EXTRACT —
Elk M1 Contact ID reporting via fixed wireless terminal. Boldnet troubleshooting help

guho

Member
Hello, I have an Elk M1 Gold and M1XEP. Internet is the main central station reporting method, and phone (Contact ID) via a fixed wireless terminal (WF720 in the attic) is the backup. Now Alarm Relay told me the backup reporting signals coming into central station are garbled. I am confused because when I call into the WF720 I can gain remote access to my ELK via touch tone, all of which are recognized, and the ELK voice prompts sound fairly clear. So why would the contact ID tones to central station be garbled? Would it help to upgrade my fixed wireless terminal to a 4G VoLTE one? Should I switch to a different CS reporting protocol, SID or 4+2? What is the Pager protocol option offered by the M1 Gold? It's an option, but what equipment would I need to use the Pager reporting protocol?

The WF720 fixed wireless terminal is 3G, unlocked, and has a T-Mobile sim card in it. They recommended I upgrade to a C1M1 but it's expensive and also costs more per month. Any recommended solutions that do not require increased monthly fees other than the cost of the sim card?

I have login to Alarm Relay boldnet and can see my account, but I don't know how to see signals coming in from my panel. Any ideas? This would also aid troubleshooting. Thanks for any suggestions.

AIM OF THE EXERCISE —
Name every alarm reporting protocol mentioned in the forum post about Elk M1 backup reporting.

INFORMATION SHOWN —
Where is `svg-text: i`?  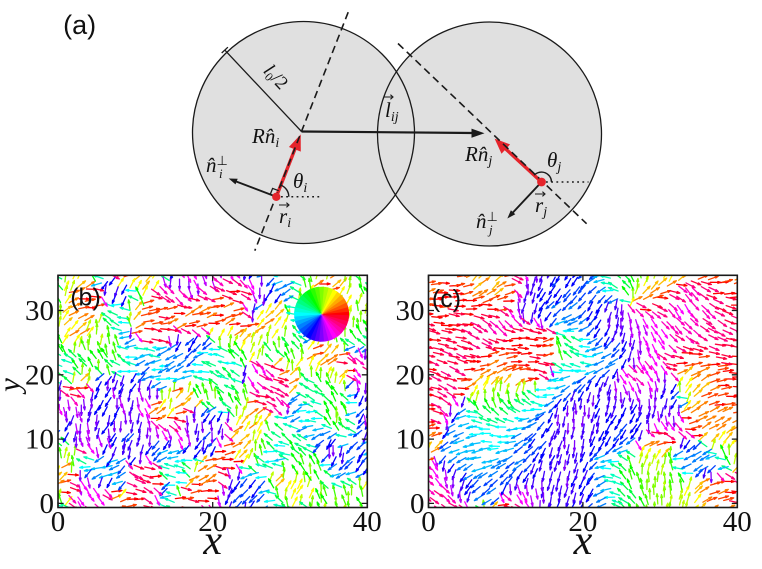 svg-text: i is located at coordinates (221, 174).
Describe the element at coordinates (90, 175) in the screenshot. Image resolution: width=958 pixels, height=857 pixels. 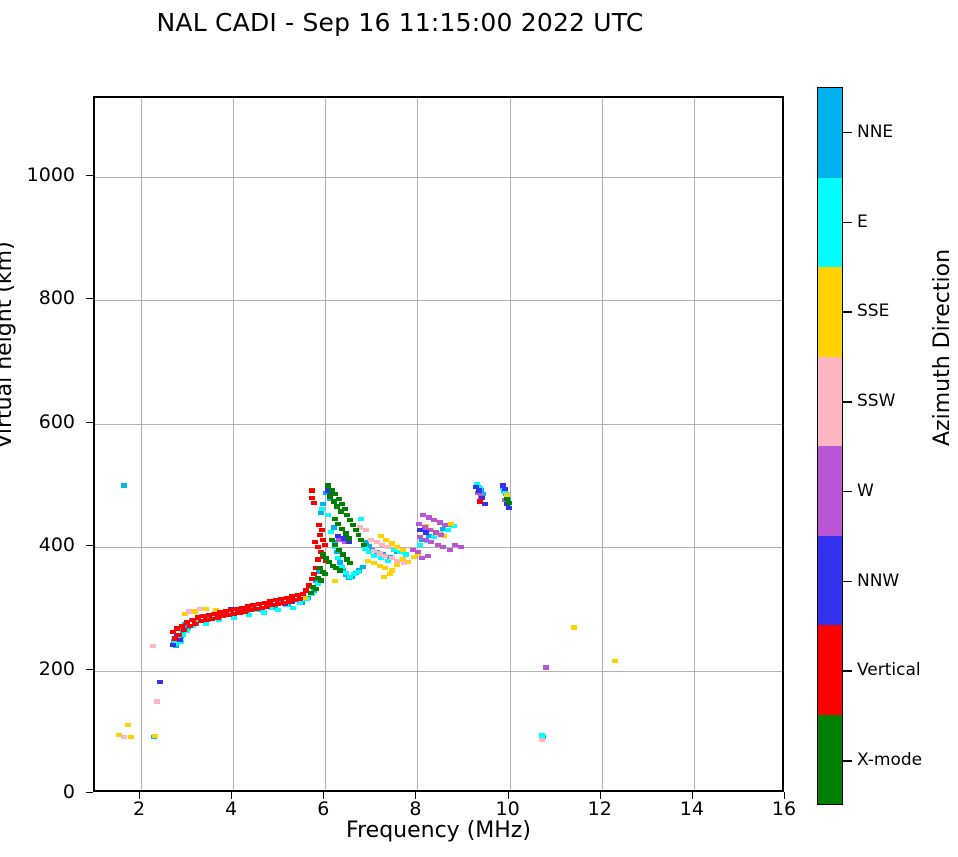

EXERCISE ANSWER —
Contact ID, SID, 4+2, Pager